Given data:
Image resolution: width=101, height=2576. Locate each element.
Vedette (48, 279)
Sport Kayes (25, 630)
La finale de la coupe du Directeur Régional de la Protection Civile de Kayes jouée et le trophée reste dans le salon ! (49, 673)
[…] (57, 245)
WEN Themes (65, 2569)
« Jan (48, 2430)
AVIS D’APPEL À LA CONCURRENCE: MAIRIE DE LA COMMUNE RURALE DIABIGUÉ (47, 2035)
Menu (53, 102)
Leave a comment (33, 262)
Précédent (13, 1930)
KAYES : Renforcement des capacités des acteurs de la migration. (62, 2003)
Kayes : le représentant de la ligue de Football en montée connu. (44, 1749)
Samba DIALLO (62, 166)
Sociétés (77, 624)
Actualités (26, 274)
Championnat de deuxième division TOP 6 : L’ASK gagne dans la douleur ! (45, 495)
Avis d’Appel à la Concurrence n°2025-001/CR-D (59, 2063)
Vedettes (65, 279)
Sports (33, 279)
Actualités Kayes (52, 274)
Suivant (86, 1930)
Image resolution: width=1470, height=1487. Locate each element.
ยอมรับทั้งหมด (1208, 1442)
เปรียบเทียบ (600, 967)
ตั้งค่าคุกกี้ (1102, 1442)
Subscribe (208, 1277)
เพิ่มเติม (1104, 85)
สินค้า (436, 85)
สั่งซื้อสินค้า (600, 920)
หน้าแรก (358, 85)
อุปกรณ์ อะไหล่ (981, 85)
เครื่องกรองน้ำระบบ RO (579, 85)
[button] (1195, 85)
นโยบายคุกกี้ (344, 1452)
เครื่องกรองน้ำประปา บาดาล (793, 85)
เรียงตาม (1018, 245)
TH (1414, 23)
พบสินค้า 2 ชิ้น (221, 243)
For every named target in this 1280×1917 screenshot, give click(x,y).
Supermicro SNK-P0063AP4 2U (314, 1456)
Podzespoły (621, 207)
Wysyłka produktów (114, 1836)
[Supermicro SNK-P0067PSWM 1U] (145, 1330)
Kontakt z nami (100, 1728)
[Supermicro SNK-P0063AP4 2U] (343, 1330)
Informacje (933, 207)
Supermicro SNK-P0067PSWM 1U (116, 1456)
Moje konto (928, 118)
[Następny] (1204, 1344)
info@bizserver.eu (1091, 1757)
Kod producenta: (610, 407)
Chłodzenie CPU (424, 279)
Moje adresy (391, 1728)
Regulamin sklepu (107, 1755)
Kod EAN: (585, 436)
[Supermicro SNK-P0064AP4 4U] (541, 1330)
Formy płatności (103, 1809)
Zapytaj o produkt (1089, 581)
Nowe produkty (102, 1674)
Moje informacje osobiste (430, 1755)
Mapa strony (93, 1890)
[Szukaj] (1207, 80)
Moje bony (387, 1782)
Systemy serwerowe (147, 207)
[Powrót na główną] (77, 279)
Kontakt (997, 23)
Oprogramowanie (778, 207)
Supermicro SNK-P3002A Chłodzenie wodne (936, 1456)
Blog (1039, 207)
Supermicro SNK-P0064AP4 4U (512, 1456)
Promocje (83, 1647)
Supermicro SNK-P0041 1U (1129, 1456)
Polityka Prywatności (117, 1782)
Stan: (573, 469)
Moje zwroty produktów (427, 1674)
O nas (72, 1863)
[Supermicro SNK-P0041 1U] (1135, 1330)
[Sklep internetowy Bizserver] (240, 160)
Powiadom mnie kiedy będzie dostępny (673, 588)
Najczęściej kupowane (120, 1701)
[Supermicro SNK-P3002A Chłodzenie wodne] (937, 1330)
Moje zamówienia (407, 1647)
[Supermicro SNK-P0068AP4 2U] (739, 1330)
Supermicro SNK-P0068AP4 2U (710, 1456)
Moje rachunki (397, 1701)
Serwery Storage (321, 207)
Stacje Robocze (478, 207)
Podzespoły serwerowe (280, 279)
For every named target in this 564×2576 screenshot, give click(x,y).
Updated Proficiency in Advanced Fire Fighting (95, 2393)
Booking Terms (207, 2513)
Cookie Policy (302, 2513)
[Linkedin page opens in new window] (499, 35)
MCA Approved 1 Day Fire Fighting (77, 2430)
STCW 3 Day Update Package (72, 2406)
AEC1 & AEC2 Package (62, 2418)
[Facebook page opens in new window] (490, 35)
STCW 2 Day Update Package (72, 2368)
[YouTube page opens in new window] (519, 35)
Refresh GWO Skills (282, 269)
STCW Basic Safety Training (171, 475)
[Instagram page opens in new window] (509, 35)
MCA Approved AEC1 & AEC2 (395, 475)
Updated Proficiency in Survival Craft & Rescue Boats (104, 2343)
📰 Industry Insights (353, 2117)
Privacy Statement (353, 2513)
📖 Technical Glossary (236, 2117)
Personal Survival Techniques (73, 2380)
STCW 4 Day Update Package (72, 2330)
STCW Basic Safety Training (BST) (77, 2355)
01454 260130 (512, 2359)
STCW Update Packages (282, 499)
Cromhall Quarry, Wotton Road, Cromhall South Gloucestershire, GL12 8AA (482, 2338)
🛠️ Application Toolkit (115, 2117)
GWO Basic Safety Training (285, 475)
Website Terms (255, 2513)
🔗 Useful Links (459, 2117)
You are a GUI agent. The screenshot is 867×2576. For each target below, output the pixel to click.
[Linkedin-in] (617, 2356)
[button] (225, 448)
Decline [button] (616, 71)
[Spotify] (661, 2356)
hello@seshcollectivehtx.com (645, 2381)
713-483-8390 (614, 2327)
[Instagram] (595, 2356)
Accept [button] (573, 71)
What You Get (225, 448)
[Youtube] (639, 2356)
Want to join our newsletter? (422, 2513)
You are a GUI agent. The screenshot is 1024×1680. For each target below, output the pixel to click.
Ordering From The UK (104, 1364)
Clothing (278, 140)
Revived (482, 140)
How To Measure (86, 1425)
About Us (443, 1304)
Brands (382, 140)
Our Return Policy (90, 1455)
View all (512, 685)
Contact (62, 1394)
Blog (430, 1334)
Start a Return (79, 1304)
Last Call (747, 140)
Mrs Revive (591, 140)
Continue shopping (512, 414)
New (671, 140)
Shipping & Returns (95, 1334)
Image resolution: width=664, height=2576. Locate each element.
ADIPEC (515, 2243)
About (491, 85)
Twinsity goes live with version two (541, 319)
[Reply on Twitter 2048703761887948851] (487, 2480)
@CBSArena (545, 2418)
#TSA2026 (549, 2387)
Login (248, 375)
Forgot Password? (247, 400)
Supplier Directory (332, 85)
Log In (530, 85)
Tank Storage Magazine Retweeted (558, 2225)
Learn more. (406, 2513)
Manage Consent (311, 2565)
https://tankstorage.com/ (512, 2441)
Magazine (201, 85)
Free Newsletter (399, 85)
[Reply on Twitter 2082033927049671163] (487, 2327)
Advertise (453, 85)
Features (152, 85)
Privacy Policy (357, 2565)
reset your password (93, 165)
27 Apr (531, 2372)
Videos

Task item: Every line from the one containing "Supplier Directory (332, 85)" through the end of the entries above must be echoed exactly, with both ends kept.

Problem solution:
Supplier Directory (332, 85)
Log In (530, 85)
Tank Storage Magazine Retweeted (558, 2225)
Learn more. (406, 2513)
Manage Consent (311, 2565)
https://tankstorage.com/ (512, 2441)
Magazine (201, 85)
Free Newsletter (399, 85)
[Reply on Twitter 2082033927049671163] (487, 2327)
Advertise (453, 85)
Features (152, 85)
Privacy Policy (357, 2565)
reset your password (93, 165)
27 Apr (531, 2372)
Videos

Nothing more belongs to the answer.